Wednesday, January 14, 2015

Computer attack wrecks steel mill

Joe emails to point out the large dollar losses that can be inflicted with the click of a mouse:
Amid all the noise the Sony hack generated over the holidays, a far more troubling cyber attack was largely lost in the chaos. Unless you follow security news closely, you likely missed it.
I’m referring to the revelation, in a German report released just before Christmas(.pdf), that hackers had struck an unnamed steel mill in Germany. They did so by manipulating and disrupting control systems to such a degree that a blast furnace could not be properly shut down, resulting in “massive”—though unspecified—damage.
There are other types of plants where the consequences would be equally grave - Plexiglas polymerization in the piping would be a Very Bad Thing Indeed, for example.  Chemical plants might even go boom.
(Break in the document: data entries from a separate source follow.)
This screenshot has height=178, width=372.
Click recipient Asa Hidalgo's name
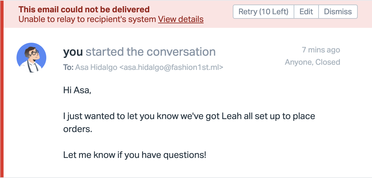tap(96, 67)
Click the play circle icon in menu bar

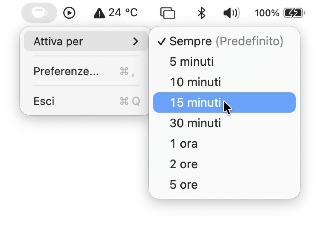(69, 12)
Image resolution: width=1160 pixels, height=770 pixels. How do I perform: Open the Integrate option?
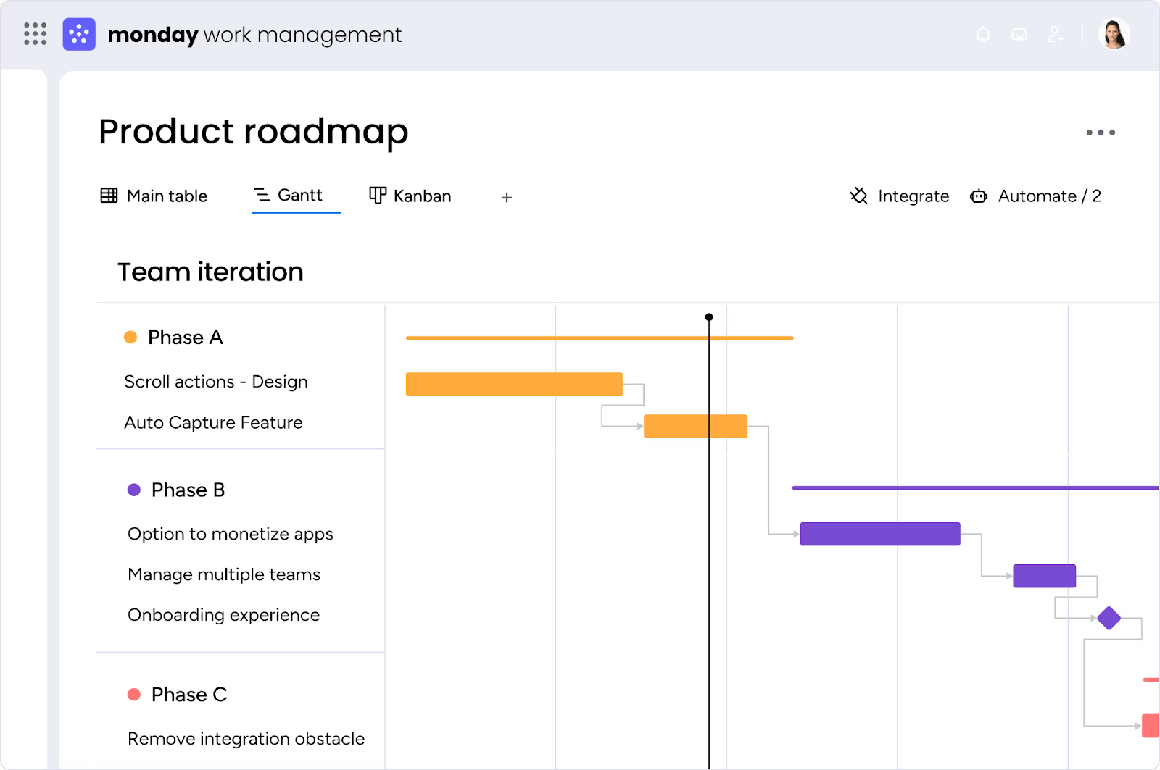913,196
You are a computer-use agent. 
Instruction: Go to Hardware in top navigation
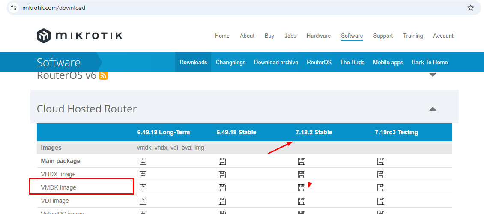pyautogui.click(x=318, y=36)
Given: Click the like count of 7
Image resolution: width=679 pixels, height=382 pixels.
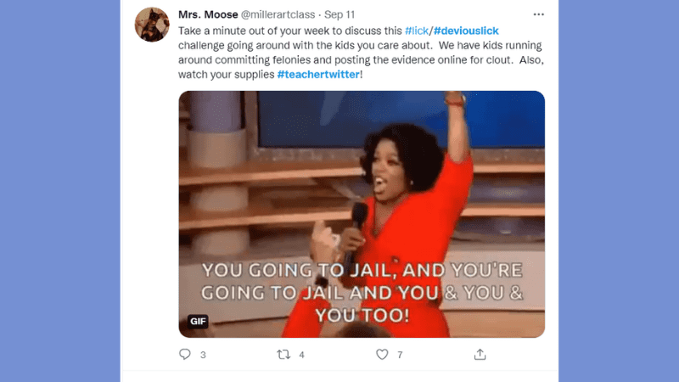Looking at the screenshot, I should point(400,355).
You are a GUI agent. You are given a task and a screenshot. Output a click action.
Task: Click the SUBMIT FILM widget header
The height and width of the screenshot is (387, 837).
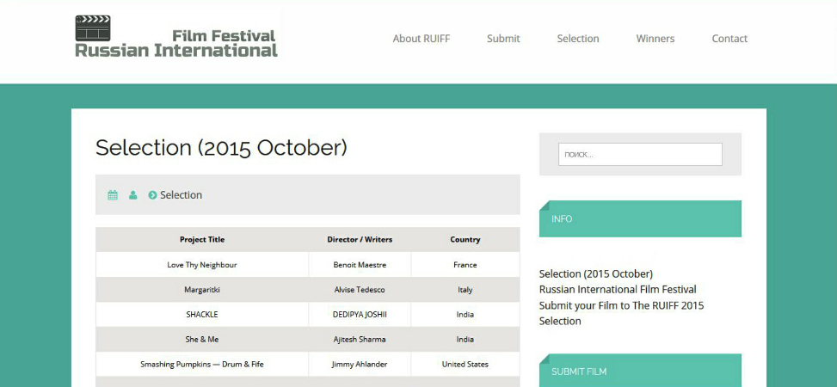tap(640, 371)
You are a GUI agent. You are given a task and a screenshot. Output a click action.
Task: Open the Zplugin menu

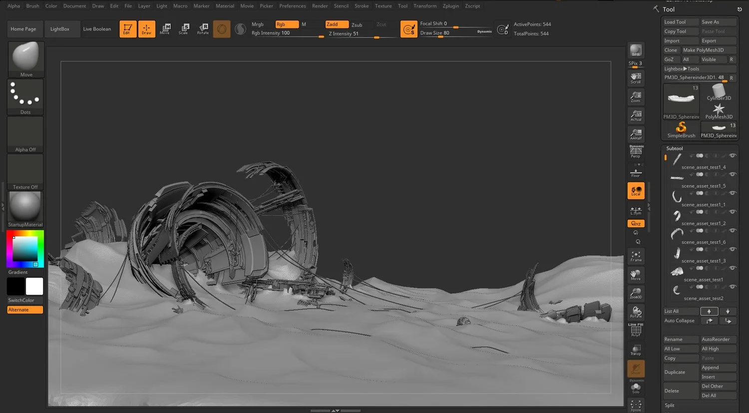pos(450,5)
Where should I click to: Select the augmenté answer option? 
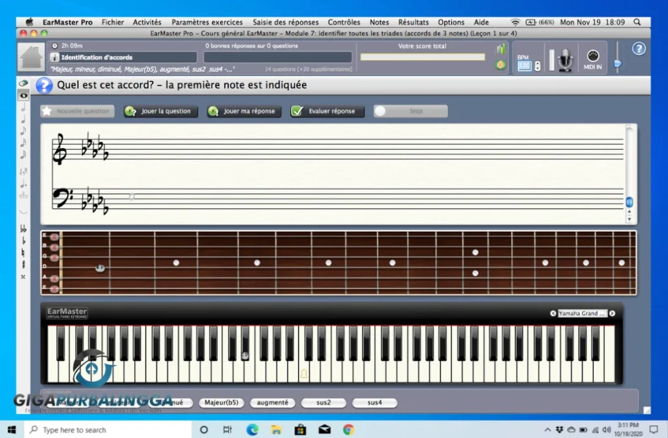(272, 403)
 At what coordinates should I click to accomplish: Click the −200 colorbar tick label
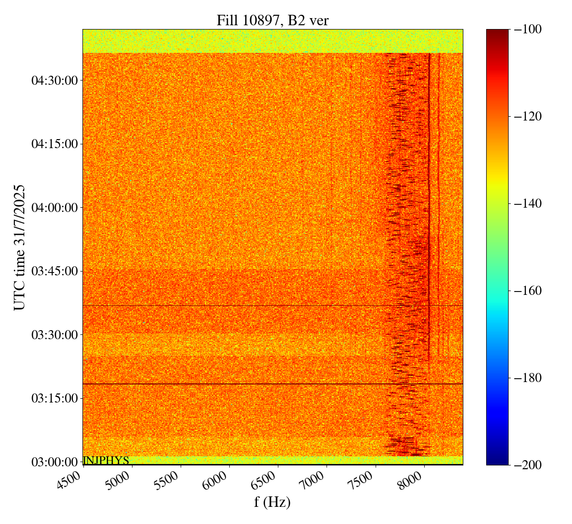pyautogui.click(x=525, y=465)
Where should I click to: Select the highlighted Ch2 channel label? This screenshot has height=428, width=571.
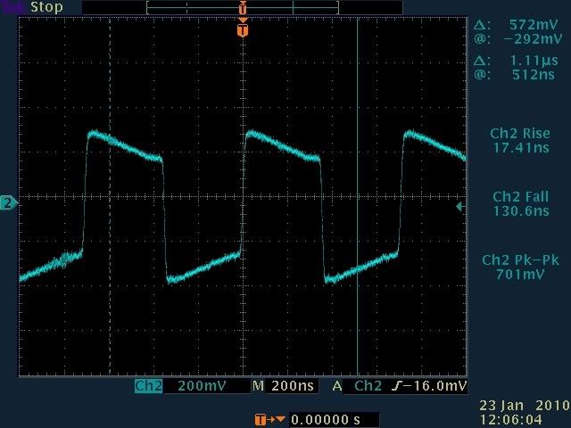[148, 387]
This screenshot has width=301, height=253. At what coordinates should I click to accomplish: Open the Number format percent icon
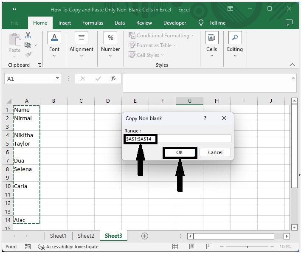tap(110, 38)
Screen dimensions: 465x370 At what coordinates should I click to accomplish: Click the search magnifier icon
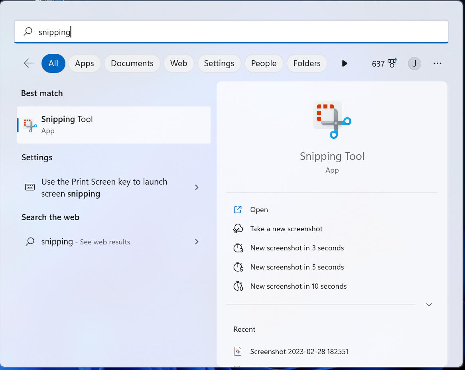tap(28, 31)
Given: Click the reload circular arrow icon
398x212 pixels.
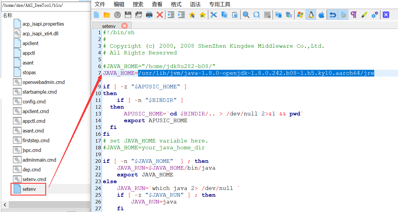Looking at the screenshot, I should coord(117,15).
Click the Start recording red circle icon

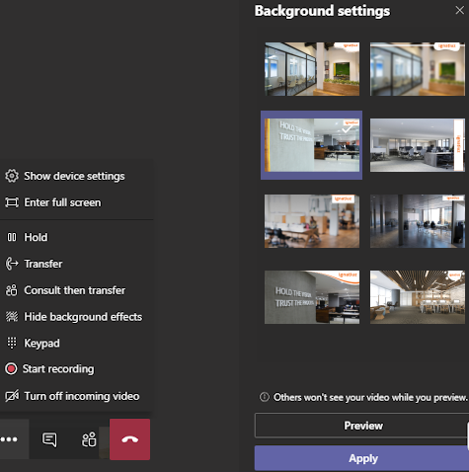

And it doesn't look like the Security Team were asleep at the switch, either.  The plant wasn't exposed to the Internet like a lot of the Power Grid:
The report, issued by Germany’s Federal Office for Information Security (or BSI), indicates the attackers gained access to the steel mill through the plant’s business network, then successively worked their way into production networks to access systems controlling plant equipment. The attackers infiltrated the corporate network using a spear-phishing attack—sending targeted email that appears to come from a trusted source in order to trick the recipient into opening a malicious attachment or visiting a malicious web site where malware is downloaded to their computer. Once the attackers got a foothold on one system, they were able to explore the company’s networks, eventually compromising a “multitude” of systems, including industrial components on the production network.
My feeling is that the future will see the segmenting of networks into "ordinary business users" and "mission critical" with no connections whatsoever between them - exactly like the DoD unclassified and classified networks.  While this is no panacea, it makes it much, much more difficult to penetrate, and very likely requires physical access.  And a shout out to the retail industry: your Point Of Sale terminals should be separated from the rest of the network in exactly this way to avoid a repeat of the Target credit card breech.


Old NFO said...

Concur... And our 'infrastructure' is y much wide open... as are these 'smart' homes...

Anonymous said...

makes you wonder at the motives of the people doing the hacking. Just practicing for something bigger? Grudge against the company? Bordom? Market competitor? If just being sociopathic and destroying stuff for the fun of it, they need to be put to sleep.

Anonymous said...

It's very possible that things have changed in the intervening years, but POS systems were - and probably are even more so, now - inextricably linked to inventory, ordering, and financial systems within the enterprise. That's the what the designers came up with to, in real time, tie a customer purchase to shelf replenishment, which means subcontractor/supplier build/ship, and costing.

Which works just fine as long as no one gets malicious with it. I suspect we'll start seeing new systems designed with "sally port firewalling" a la INM's old ISS remote access, and resultant growth in intermediate proofing servers.

Much money to be made in IT, methinks, especially once the next couple of big hacks become widely known (as if Target and Home Depot weren't big enough....)

Keads said...

Indeed. Airgapping is the only way to be sure.